§ TEXT
Call me today and let's work on a plan that meets your needs.
Homeownership can be very exciting.
According to Canada Mortgage and Housing Corporation (CMHC), your monthly housing costs should not be more than about 35% of your gross monthly income. This includes costs such as mortgage payments and utilities.
Your entire monthly debt load should not be more than 42% of your gross monthly income. This includes your mortgage payments and all your other debts.
To buy a home, you need a down payment. You also need money to pay for the upfront costs.
Make saving part of your monthly budget. Most employers deposit your pay directly into your chequing or savings account. Increase your chances of reaching your savings goals by setting up automatic transfers to a savings account each pay cheque.
A TFSA is an account that lets you save or invest your money tax-free. You won’t pay tax on money you withdraw from your TFSA. You can also use your TFSA to help you buy a home.
An RRSP is an account that allows you to save money for your retirement. You don’t pay taxes on your savings until you withdraw money from the RRSP.
If you’re a first-time homebuyer, the HBP allows you to withdraw up to $35,000 from your RRSPs tax-free to put toward buying your first home.
This incentive offers 5% or 10% of your home's purchase price to put towards a down payment.
Learn more about the First-Time Home Buyer Incentive.
If you plan to buy a home in the near future, focus on building your savings. You’ll want to keep your money protected and easily accessible.
Short-term savings and investment options may include:
savings accounts
short-term guaranteed investment certificates (GIC)
low-risk mutual funds
Ask your financial institution or advisor about the short-term investments they offer and how they work.
Most people need to borrow money to buy a home. You also need to put some of your own money into the purchase.
When you buy a home, you must put a certain amount of money toward the purchase upfront. This is called a down payment. Your mortgage loan will cover the rest of the price.

§ SET EXERCISE A
Answer these questions using the text on saving for a home:
(i) According to CMHC, monthly housing costs should stay under about what share of gross monthly income?
(ii) How much can a first-time homebuyer withdraw from RRSPs tax-free under the HBP?
(iii) What percentages of a home's purchase price does the incentive offer toward a down payment?
§ SET EXERCISE B
Please list every short-term savings and investment option that the text on saving for a home names.
§ SET EXERCISE C
Carry on writing the text on saving for a home, starting after its final sentence.

Records for locating described items
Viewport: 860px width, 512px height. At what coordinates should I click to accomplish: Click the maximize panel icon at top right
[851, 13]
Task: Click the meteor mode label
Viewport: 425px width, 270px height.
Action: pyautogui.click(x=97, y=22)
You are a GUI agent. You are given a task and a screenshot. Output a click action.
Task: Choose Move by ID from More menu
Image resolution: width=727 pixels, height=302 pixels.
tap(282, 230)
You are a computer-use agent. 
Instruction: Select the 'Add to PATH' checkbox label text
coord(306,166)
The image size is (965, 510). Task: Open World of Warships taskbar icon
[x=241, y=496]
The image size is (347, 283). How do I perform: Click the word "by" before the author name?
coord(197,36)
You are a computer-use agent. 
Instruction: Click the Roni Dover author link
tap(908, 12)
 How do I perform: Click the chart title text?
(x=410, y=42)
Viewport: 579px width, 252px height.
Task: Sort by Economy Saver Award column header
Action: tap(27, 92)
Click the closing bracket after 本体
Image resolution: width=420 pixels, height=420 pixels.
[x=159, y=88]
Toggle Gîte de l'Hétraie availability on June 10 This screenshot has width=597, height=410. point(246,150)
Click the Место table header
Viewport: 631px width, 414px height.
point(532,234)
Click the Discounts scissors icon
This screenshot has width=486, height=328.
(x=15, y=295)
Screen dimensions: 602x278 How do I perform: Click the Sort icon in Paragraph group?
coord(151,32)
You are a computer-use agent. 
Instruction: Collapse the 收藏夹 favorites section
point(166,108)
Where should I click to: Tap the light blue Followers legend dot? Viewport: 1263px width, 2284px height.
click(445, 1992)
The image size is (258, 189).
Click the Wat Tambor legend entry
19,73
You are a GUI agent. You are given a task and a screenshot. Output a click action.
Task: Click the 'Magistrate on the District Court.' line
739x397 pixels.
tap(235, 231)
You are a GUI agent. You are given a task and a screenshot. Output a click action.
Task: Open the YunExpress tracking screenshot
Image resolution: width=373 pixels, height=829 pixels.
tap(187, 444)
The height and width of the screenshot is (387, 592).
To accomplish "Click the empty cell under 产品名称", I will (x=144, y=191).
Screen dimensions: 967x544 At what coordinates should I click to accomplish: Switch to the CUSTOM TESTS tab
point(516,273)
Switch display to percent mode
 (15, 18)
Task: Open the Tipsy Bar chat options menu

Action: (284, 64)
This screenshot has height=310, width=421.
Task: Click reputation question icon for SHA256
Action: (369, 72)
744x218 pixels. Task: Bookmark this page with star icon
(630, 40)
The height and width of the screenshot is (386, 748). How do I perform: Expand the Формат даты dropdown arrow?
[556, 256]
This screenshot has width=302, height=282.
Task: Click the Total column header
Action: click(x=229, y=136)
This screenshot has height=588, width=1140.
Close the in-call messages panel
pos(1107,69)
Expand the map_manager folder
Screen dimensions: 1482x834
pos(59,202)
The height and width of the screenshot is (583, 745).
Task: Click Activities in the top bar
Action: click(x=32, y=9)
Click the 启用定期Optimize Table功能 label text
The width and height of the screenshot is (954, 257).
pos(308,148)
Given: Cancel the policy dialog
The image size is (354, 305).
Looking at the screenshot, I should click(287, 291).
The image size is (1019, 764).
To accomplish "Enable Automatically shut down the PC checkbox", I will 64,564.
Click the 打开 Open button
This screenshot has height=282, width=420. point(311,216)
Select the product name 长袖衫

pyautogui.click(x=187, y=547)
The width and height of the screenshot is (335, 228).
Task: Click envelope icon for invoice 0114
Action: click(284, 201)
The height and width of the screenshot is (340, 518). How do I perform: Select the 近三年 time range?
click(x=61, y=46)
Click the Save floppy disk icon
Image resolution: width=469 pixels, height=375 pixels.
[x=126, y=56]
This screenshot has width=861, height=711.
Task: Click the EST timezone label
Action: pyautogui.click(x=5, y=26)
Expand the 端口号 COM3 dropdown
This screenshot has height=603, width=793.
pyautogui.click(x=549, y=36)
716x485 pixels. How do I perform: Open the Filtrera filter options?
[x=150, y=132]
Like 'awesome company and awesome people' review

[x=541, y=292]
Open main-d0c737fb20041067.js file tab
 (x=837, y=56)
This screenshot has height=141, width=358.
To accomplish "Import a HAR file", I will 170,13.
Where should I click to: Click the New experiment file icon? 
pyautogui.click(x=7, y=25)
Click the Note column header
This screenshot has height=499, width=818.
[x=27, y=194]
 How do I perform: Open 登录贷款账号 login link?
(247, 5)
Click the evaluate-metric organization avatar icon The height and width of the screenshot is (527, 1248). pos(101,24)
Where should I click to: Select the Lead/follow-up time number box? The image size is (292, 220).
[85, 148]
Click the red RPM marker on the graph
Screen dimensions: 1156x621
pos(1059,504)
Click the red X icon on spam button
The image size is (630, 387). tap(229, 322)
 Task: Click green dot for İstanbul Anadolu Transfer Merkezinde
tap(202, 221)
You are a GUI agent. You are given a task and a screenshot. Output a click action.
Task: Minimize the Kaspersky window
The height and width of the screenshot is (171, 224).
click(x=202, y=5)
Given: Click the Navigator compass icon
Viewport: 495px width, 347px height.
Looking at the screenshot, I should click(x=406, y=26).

§ EXERCISE ANSWER A
(i) About 35%
(ii) Up to $35,000
(iii) 5% or 10%

§ EXERCISE ANSWER B
- Savings accounts
- Short-term guaranteed investment certificates (GIC)
- Low-risk mutual funds

§ EXERCISE ANSWER C
A mortgage is likely the biggest loan you get in your lifetime. It’s important that you understand the process.
Shop around for a mortgage
Lenders may have different interest rates and conditions for similar mortgages. Talk to several lenders to find the best mortgage for your needs.
You can get a mortgage from:
Mortgage lenders – These institutions lend money directly to you. Explore the different types of lenders that are available, including banks and credit unions.
Mortgage brokers – They don’t lend money directly to you. Mortgage brokers arrange transactions by finding a lender for you. Since brokers have access to many lenders, they may give you a wider range of mortgages to choose from. The lender pays a commission to the mortgage brokers, so there’s no cost to you.
Get the mortgage that meets your needs
Mortgages have different features to meet different needs. It’s important that you understand the options and features.
Questions you should ask yourself include:
do you want a mortgage with a fixed interest rate or one that can rise or fall
how long of a term do you want
how often would you like to make payments toward your mortgage
Mortgage loan insurance
If your down payment is less than 20% of your home’s price, you need to purchase mortgage loan insurance. In some cases, you may need to get mortgage loan insurance even if you have a 20% down payment.
Mortgage loan insurance protects the mortgage lender in case you’re not able to make your mortgage payments. It does not protect you. Mortgage loan insurance is also sometimes called mortgage default insurance.
Optional mortgage life, critical illness, disability and employment insurance
Your lender may ask whether you would like to purchase life, critical illness, disability and employment insurance.
These products that can help make mortgage payments, or can help pay off the remainder owing on your mortgage, if you:
lose your job
become injured or disabled
become critically ill
die
There are important exemptions for each of these insurance products. An exemption is something not covered by your insurance policy. Read the insurance certificate before you apply to understand what this insurance covers.
These insurance products are optional. You don’t need to purchase this insurance coverage for your mortgage to be approved. You must clearly agree to sign up for this insurance before the lender charges you for it.
The Government of Canada offers two tax credits for specific types of homebuyers. Your provincial or territorial government may also offer other home-buying incentives.
You get access to this tax credit when you purchase your first home and submit a tax return. It’s an effective means of offsetting some of the upfront costs associated with buying a home. Eligible homebuyers may receive a tax credit of up to $750.
Generally speaking, sales of new homes are subject to the GST. You may qualify for a rebate for some of the tax you paid.
You may move into a new home to work or run a business in a new location. You can deduct eligible moving expenses from the employment or self-employment income that you earn in the new location.
When you buy a home, you have to pay for upfront costs in addition to your mortgage. These are called closing costs.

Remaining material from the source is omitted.